One of the topics about which I will teach here is family planning. Before coming to site, I was concerned about the topic because of how polarizing it is in the US. I worried that there would be as much religious rhetoric against contraception and teaching sexual health in Paraguay as there is in the US. Paraguay is a Catholic country and I wondered if some of the same denial of basic health realities was present here as in the US. It is not.
Family planning and sexual health in Paraguay is not a subject cramped by religion. It is awkward and hard to talk about, just like in the US, but not because of religious beliefs. I find it awkward because of the power relationships between men and women here. And, well, because it’s just a hard subject to discuss eloquently.
In Paraguay, birth control pills and condom are free and offered at every public health clinic in the country.

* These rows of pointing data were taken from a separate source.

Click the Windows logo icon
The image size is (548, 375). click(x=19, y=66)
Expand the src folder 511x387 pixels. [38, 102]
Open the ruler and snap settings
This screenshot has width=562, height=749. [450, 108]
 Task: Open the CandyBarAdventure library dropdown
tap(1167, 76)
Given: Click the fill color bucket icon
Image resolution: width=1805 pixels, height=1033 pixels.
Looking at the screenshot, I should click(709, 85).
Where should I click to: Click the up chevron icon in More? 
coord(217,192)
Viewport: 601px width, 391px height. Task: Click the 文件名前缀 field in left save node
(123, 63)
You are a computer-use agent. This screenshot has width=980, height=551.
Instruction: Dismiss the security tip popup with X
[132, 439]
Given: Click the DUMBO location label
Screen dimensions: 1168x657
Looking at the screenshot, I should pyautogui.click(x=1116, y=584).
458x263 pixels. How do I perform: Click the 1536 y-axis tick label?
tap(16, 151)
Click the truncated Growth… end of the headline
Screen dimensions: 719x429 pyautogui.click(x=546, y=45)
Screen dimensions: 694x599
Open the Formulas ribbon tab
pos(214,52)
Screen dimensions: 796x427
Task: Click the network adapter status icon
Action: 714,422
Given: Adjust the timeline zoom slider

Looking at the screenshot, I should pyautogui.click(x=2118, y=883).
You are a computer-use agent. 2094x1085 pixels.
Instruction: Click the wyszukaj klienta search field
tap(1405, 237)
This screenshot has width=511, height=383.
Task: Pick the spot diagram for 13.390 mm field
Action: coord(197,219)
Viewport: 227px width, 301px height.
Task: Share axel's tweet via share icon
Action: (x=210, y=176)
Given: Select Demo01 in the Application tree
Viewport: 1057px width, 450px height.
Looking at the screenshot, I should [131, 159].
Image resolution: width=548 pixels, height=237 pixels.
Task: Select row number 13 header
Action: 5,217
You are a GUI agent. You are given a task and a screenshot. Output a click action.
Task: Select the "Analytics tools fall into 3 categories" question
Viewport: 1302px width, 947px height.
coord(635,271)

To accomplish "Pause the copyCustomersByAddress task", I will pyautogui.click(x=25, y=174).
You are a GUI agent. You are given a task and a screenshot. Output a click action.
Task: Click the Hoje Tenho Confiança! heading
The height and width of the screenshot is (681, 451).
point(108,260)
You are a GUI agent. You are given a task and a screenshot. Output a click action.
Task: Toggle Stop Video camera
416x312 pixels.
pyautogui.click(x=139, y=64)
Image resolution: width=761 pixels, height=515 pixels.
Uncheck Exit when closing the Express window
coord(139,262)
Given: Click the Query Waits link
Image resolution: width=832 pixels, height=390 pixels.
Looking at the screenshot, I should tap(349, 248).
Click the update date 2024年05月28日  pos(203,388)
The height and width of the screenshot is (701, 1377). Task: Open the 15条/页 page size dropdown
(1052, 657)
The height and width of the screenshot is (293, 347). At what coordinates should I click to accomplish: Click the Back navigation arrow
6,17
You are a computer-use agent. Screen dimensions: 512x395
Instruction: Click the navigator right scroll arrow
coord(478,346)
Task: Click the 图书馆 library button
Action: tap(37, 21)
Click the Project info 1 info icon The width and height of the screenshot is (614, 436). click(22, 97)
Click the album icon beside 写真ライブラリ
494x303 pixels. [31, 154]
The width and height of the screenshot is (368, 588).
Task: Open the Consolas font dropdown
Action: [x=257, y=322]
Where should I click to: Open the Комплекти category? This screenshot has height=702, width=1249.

To get birth control pills a woman simply needs to go to the health clinic, request them, and present her ID. Sexual education is taught in many schools. I like to think Paraguay is transitioning to a family model that allows women to have the number of children they want when it makes sense for them. Paraguay isn’t there yet, but it’s on its way.
One thing I find particularly interesting about the relative ease of discussing family planning in Paraguay is that abortion is illegal. Period. Having one national set of laws in Paraguay that governs actions related to family planning makes it easier than in the US to know what can be said and can’t be said when teaching.